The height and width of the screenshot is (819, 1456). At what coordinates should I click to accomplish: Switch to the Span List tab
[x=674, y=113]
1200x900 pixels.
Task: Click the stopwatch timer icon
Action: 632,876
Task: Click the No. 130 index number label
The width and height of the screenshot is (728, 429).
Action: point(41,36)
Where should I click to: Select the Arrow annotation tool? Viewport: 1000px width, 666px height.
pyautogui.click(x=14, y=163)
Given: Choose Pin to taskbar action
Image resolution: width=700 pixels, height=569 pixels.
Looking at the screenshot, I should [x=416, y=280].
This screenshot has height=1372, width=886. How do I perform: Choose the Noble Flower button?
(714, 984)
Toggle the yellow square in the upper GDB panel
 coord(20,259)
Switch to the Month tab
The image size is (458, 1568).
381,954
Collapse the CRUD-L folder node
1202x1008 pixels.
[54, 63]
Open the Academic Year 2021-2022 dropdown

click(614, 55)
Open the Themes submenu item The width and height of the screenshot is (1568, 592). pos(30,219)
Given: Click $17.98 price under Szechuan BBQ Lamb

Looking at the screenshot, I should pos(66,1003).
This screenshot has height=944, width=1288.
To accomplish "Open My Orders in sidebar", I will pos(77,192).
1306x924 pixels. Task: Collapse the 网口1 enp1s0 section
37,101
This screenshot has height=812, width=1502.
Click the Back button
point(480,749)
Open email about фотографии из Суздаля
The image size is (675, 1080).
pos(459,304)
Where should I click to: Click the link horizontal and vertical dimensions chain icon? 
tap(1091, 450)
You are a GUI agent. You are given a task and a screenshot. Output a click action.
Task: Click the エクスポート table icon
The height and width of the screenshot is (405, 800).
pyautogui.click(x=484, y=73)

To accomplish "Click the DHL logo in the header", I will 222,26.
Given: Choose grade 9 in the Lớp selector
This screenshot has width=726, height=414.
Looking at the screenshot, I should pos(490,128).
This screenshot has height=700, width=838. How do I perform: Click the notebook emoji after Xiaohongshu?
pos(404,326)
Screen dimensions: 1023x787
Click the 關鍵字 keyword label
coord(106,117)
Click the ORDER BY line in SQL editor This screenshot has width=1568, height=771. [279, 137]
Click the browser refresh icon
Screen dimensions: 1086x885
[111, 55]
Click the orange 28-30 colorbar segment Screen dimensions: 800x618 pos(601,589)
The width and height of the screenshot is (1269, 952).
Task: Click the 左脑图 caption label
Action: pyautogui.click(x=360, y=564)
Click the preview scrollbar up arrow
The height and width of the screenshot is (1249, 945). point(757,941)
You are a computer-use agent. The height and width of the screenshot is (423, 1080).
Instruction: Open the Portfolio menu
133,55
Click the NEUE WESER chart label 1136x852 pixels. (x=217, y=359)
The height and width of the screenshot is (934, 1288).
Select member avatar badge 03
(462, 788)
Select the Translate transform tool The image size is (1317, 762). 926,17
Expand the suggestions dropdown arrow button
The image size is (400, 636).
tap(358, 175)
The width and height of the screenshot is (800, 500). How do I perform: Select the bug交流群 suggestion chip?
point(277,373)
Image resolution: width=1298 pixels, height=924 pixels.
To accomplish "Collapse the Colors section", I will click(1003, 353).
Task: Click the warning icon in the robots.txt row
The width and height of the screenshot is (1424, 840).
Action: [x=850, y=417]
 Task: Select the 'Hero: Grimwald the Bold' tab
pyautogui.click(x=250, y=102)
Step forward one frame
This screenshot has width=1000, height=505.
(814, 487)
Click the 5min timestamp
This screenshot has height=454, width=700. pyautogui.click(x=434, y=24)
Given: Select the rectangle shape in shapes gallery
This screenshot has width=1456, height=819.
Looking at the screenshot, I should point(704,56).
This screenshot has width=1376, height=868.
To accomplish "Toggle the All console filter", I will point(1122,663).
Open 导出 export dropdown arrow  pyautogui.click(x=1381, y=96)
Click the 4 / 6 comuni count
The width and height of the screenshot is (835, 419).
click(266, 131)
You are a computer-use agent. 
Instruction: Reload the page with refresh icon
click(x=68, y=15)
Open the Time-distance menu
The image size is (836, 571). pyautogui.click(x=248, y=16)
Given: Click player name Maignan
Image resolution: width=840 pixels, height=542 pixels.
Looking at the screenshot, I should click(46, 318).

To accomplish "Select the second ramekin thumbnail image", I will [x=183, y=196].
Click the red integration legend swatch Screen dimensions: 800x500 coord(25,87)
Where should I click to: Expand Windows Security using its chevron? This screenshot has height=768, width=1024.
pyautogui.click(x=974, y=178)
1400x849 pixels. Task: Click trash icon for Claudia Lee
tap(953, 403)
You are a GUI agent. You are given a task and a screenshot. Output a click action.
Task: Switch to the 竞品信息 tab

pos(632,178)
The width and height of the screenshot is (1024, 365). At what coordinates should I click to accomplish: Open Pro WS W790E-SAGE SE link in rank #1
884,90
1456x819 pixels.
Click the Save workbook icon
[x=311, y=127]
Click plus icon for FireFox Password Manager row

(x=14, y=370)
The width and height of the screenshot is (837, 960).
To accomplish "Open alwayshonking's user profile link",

Directions:
Scale the lines from the one holding "Open email about фотографии из Суздаля" through the one holding "pyautogui.click(x=484, y=73)", inclusive, and give only those lines again, requests included. Multiply every coordinate in the answers by 1.2 and round it to a whole number, with halves rounded up.

Response to this task:
Open email about фотографии из Суздаля
The image size is (675, 1080).
pos(551,365)
Where should I click to: Click the link horizontal and vertical dimensions chain icon? 
tap(1309, 540)
You are a GUI agent. You are given a task and a screenshot. Output a click action.
Task: Click the エクスポート table icon
The height and width of the screenshot is (405, 800).
pyautogui.click(x=581, y=88)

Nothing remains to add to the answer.